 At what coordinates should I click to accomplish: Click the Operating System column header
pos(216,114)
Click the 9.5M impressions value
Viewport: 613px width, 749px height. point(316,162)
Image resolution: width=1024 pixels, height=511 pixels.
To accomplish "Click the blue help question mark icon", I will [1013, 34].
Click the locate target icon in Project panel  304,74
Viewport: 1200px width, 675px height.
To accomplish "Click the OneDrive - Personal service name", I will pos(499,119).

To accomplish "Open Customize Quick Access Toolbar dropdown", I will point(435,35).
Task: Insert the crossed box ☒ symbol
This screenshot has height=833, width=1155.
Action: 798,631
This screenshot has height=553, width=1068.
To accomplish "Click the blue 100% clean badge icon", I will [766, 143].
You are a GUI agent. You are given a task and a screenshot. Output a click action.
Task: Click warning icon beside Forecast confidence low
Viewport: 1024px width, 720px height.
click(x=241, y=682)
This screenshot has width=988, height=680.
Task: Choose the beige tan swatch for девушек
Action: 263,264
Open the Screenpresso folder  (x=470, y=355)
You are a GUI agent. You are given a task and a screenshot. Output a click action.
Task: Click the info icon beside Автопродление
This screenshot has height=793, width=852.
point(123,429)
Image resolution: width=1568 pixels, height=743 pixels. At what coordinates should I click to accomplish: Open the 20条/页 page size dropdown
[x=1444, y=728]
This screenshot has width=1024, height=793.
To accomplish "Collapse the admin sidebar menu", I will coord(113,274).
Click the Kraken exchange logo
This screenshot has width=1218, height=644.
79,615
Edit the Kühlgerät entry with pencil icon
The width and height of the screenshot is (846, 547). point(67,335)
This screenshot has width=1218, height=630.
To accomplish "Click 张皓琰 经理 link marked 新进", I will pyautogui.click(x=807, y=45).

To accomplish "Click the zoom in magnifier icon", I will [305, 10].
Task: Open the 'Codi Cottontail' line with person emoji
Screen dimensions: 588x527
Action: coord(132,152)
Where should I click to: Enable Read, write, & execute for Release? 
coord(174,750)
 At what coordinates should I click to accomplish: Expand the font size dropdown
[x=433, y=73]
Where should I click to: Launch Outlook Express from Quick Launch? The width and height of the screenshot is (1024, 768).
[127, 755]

※ ※ ※

**Task**:
Reproduce all of the entries word for word. Omit nothing.

**Response to this task**:
 At what coordinates should I click to accomplish: Click the Operating System column header
pos(216,114)
Click the 9.5M impressions value
Viewport: 613px width, 749px height. point(316,162)
Image resolution: width=1024 pixels, height=511 pixels.
To accomplish "Click the blue help question mark icon", I will [1013, 34].
Click the locate target icon in Project panel  304,74
Viewport: 1200px width, 675px height.
To accomplish "Click the OneDrive - Personal service name", I will pos(499,119).

To accomplish "Open Customize Quick Access Toolbar dropdown", I will point(435,35).
Task: Insert the crossed box ☒ symbol
This screenshot has height=833, width=1155.
Action: 798,631
This screenshot has height=553, width=1068.
To accomplish "Click the blue 100% clean badge icon", I will [766, 143].
You are a GUI agent. You are given a task and a screenshot. Output a click action.
Task: Click warning icon beside Forecast confidence low
Viewport: 1024px width, 720px height.
click(x=241, y=682)
This screenshot has width=988, height=680.
Task: Choose the beige tan swatch for девушек
Action: 263,264
Open the Screenpresso folder  (x=470, y=355)
You are a GUI agent. You are given a task and a screenshot. Output a click action.
Task: Click the info icon beside Автопродление
This screenshot has height=793, width=852.
point(123,429)
Image resolution: width=1568 pixels, height=743 pixels. At what coordinates should I click to accomplish: Open the 20条/页 page size dropdown
[x=1444, y=728]
This screenshot has width=1024, height=793.
To accomplish "Collapse the admin sidebar menu", I will coord(113,274).
Click the Kraken exchange logo
This screenshot has width=1218, height=644.
79,615
Edit the Kühlgerät entry with pencil icon
The width and height of the screenshot is (846, 547). point(67,335)
This screenshot has width=1218, height=630.
To accomplish "Click 张皓琰 经理 link marked 新进", I will pyautogui.click(x=807, y=45).

To accomplish "Click the zoom in magnifier icon", I will [305, 10].
Task: Open the 'Codi Cottontail' line with person emoji
Screen dimensions: 588x527
Action: coord(132,152)
Where should I click to: Enable Read, write, & execute for Release? 
coord(174,750)
 At what coordinates should I click to accomplish: Expand the font size dropdown
[x=433, y=73]
Where should I click to: Launch Outlook Express from Quick Launch? The width and height of the screenshot is (1024, 768).
[127, 755]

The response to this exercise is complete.